Data section:
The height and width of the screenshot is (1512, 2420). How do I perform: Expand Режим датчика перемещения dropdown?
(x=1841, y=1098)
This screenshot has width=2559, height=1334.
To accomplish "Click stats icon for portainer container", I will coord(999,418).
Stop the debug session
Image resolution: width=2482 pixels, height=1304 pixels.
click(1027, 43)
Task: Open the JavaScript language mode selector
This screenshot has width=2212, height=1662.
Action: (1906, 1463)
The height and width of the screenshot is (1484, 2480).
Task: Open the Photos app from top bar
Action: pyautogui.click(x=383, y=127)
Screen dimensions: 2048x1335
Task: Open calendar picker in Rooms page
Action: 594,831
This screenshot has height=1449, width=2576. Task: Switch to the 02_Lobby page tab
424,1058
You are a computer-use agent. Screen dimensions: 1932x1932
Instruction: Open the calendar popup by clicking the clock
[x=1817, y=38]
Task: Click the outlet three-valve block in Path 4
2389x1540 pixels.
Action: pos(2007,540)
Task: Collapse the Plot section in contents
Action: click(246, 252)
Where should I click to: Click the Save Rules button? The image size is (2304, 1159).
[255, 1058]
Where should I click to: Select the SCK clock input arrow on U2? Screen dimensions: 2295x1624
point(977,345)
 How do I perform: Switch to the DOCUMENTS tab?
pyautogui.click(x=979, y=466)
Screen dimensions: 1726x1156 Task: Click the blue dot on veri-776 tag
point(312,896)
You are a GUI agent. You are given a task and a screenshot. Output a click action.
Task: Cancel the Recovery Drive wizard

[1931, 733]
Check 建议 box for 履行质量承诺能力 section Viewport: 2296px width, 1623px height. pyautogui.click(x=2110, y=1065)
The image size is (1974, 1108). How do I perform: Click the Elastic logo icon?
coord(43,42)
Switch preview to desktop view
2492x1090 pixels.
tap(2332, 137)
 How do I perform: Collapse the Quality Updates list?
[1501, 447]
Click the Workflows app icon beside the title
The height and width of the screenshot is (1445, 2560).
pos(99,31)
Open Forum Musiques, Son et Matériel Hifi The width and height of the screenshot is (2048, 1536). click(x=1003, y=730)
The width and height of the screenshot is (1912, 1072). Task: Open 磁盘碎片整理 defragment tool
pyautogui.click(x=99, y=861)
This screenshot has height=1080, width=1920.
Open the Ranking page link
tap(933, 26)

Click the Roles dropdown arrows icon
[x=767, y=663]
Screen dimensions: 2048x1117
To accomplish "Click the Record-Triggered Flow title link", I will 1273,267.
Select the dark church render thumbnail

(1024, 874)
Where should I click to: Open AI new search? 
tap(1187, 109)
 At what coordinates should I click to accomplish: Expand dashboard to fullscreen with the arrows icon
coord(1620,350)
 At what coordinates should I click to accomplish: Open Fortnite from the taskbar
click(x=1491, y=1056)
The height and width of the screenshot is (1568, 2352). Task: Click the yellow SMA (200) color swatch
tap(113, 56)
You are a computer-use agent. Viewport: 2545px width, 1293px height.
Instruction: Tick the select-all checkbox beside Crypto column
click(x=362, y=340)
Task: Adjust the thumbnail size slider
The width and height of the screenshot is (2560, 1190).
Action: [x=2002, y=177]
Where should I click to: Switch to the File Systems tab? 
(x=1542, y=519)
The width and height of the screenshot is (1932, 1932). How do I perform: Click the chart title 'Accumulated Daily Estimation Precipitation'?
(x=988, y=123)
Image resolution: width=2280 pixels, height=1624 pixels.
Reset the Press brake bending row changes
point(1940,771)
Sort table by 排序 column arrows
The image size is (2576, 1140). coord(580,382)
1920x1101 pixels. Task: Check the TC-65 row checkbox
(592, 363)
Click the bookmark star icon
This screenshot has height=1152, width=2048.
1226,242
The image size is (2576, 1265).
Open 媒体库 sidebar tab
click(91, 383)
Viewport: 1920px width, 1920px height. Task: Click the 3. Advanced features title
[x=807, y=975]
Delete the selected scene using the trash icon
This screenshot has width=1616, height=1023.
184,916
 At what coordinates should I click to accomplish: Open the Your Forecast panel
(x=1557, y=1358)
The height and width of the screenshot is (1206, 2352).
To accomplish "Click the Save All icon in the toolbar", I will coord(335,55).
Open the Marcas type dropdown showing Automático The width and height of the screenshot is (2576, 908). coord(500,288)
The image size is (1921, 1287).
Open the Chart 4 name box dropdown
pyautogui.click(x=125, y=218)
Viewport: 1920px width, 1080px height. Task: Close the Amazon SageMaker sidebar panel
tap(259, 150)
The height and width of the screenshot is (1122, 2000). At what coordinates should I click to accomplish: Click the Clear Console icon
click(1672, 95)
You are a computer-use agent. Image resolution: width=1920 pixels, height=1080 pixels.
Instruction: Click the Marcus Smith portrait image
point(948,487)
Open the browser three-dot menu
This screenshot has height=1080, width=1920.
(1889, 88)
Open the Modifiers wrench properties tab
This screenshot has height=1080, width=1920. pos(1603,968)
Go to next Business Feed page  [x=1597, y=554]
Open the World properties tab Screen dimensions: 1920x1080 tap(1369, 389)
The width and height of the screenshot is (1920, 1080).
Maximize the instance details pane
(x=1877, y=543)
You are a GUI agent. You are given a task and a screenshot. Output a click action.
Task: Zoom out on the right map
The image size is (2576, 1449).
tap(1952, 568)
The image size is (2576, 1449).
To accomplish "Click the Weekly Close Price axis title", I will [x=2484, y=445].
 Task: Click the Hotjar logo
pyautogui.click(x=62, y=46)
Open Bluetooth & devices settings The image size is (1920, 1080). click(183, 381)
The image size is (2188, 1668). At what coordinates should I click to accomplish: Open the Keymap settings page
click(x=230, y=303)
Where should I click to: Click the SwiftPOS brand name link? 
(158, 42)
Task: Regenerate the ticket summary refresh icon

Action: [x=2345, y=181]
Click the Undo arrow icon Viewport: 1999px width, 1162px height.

What this task involves:
Reproduce every line from the listing above that holds the word "agent".

Answer space:
You are a computer-use agent. Screen dimensions: 1932x1932
You are a GUI agent. You are given a task and a screenshot. Output a click action.
You are a computer-use agent. Viewport: 2545px width, 1293px height.
You are a computer-use agent. Image resolution: width=1920 pixels, height=1080 pixels.
You are a GUI agent. You are given a task and a screenshot. Output a click action.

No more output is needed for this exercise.